The Commission in January released a plan to improve cooperation between governments on HTAs, potentially widening the impact of HTA. “Only 11 or 12 countries in Europe currently have the capacity to do these assessments,” Andriukaitis noted. The rest are dependent on the findings of France, Germany and the UK.
The Commission wants countries to merge methods and share data. If member states opt in at a European level, they will have to accept the results of assessments.
But Andriukaitis does not yet know what the outcome of the proposal will be. “Now we’re seeing debates about mandatory cooperation and voluntary uptake, or voluntary cooperation and mandatory uptake,” he said.
Pharma companies have fiercely resisted any moves to introduce health technology assessments in the US, but rising pricing have increased pressure for the introduction of cost benefit analyses. The American Patients First plan includes a proposal to experiment in value-based purchasing.
More fake news?
A similar level of uncertainty could be said to hang over the EU health portfolio, with persistent rumours it could be merged into a different directorate general. The latest alarm over the future direction of EU health was sounded in May, when the EU executive published plans for its next seven-year budget. That proposes that certain health initiatives should be consolidated with other programmes, in an enlarged European Social Fund, ESF+.
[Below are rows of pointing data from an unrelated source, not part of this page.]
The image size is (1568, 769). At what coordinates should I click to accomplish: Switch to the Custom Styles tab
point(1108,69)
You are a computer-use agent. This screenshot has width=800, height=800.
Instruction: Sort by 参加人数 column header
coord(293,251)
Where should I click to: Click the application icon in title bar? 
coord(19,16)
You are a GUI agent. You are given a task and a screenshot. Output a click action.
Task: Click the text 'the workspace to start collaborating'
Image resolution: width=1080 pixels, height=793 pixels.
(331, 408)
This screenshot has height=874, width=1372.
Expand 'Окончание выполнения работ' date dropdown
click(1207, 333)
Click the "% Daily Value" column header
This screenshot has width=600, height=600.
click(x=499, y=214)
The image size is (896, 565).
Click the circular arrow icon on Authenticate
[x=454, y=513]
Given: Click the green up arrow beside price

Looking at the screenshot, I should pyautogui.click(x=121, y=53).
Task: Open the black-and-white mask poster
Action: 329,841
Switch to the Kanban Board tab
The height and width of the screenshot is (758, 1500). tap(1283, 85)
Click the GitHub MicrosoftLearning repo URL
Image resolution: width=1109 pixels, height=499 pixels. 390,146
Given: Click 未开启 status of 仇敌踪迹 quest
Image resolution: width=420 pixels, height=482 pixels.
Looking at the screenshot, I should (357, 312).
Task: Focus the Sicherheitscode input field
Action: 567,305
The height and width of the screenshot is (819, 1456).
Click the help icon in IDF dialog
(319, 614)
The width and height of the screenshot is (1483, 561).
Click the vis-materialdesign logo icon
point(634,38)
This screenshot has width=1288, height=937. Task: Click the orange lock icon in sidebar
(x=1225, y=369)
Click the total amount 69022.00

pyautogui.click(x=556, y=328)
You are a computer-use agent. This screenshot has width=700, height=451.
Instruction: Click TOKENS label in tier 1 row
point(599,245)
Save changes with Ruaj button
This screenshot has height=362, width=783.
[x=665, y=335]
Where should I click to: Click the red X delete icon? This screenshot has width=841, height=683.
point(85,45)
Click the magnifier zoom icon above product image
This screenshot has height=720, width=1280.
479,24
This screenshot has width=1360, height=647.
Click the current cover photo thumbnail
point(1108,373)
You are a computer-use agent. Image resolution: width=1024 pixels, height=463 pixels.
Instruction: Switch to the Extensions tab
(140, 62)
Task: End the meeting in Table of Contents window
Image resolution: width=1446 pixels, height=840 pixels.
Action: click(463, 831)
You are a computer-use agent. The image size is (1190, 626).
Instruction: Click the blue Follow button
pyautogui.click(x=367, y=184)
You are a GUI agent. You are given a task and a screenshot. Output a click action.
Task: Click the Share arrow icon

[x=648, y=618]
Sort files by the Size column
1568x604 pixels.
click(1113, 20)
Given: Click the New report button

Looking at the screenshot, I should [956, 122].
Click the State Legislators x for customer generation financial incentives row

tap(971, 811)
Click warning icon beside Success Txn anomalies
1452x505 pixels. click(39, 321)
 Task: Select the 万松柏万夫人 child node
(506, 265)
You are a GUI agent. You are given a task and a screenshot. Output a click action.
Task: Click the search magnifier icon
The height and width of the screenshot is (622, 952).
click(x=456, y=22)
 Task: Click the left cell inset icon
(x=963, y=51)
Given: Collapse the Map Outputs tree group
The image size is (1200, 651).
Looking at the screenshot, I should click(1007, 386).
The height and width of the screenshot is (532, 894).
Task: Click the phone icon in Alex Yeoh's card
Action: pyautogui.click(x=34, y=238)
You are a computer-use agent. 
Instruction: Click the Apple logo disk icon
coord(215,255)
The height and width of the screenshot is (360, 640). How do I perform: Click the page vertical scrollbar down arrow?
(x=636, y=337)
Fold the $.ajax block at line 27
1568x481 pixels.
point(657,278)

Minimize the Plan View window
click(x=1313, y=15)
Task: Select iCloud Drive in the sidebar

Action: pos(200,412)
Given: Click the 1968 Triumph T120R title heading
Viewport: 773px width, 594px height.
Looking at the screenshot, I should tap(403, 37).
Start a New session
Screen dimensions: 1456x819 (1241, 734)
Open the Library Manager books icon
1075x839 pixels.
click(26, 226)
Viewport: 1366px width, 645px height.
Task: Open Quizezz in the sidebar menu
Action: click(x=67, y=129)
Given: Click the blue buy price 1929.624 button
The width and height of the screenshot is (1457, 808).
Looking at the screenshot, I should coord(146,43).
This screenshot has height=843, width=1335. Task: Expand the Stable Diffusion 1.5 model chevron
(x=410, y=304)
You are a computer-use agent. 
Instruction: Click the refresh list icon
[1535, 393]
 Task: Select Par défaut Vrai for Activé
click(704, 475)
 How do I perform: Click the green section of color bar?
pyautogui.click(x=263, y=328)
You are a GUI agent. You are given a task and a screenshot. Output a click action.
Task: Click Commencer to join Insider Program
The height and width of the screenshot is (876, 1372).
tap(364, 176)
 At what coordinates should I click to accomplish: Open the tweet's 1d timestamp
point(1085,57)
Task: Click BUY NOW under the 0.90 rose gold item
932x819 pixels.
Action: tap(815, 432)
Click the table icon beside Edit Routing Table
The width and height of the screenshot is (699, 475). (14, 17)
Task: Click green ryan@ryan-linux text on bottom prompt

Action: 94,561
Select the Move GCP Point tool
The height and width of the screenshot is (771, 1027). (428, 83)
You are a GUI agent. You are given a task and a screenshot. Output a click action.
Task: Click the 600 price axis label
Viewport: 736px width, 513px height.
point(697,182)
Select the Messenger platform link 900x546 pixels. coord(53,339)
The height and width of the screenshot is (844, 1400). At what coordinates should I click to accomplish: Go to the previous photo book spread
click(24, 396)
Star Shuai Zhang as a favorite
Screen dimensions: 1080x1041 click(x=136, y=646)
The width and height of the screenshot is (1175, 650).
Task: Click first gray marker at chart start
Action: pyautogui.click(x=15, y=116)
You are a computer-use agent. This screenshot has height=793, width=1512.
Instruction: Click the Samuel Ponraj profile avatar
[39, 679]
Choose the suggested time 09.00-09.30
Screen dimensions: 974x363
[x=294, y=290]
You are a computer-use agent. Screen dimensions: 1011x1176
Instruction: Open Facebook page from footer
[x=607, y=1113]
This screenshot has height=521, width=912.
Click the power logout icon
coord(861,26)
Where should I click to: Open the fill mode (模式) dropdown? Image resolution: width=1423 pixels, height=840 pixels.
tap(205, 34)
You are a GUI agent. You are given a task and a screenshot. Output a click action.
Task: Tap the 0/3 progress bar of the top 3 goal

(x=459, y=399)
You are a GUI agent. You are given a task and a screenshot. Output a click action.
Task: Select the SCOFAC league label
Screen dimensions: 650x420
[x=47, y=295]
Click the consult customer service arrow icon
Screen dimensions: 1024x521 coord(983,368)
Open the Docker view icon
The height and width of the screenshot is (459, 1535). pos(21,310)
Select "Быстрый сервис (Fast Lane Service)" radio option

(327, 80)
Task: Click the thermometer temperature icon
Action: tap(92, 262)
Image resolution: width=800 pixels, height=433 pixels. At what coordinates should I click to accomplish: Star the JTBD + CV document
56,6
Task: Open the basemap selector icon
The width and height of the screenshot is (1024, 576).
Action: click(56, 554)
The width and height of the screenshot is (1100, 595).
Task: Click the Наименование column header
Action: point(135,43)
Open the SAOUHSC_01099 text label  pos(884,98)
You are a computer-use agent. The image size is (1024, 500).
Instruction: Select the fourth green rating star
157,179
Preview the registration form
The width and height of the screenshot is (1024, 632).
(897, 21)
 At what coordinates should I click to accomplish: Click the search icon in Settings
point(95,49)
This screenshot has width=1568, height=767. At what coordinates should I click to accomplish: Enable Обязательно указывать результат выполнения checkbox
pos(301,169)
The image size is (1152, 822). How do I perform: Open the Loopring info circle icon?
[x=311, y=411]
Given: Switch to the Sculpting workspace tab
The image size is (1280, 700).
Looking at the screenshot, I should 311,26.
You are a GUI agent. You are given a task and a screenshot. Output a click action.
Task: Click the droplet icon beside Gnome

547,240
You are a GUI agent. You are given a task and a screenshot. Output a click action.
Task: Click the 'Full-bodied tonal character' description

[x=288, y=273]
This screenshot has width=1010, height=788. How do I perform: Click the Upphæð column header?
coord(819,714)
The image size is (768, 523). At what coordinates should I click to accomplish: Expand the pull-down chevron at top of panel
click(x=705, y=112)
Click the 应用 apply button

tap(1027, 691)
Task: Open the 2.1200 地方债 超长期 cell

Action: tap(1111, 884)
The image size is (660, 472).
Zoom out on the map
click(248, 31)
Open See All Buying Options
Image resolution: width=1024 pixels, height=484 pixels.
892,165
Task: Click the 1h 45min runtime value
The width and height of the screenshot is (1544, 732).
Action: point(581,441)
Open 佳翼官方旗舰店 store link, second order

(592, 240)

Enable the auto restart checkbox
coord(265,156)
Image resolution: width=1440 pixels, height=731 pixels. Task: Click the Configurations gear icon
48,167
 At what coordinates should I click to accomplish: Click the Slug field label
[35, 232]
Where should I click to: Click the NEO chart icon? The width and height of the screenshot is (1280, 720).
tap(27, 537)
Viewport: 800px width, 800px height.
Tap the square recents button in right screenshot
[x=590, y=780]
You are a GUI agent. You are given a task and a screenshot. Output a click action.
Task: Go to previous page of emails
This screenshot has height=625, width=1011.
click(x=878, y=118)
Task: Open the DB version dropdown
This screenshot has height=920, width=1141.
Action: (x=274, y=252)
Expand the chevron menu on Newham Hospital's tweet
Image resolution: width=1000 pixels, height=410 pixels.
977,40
Compounding the concern, the proposed budget for public health policies from 2021 – 2027 is €413 million, down by 8 per cent on the current period.
While it is true that healthcare is the responsibility of individual member states and the EU’s health chief has limited power to change policy in Europe, with a relatively small budget by Brussels standards, the EU’s constitution safeguards the mandate, Andriukaitis argues.
“How can you exclude [EU] public health; how can you exclude food safety issues? You can’t. It doesn’t matter what you call commissioners [or] organise them, but you should implement all requirements that are enshrined in the treaty,” he said.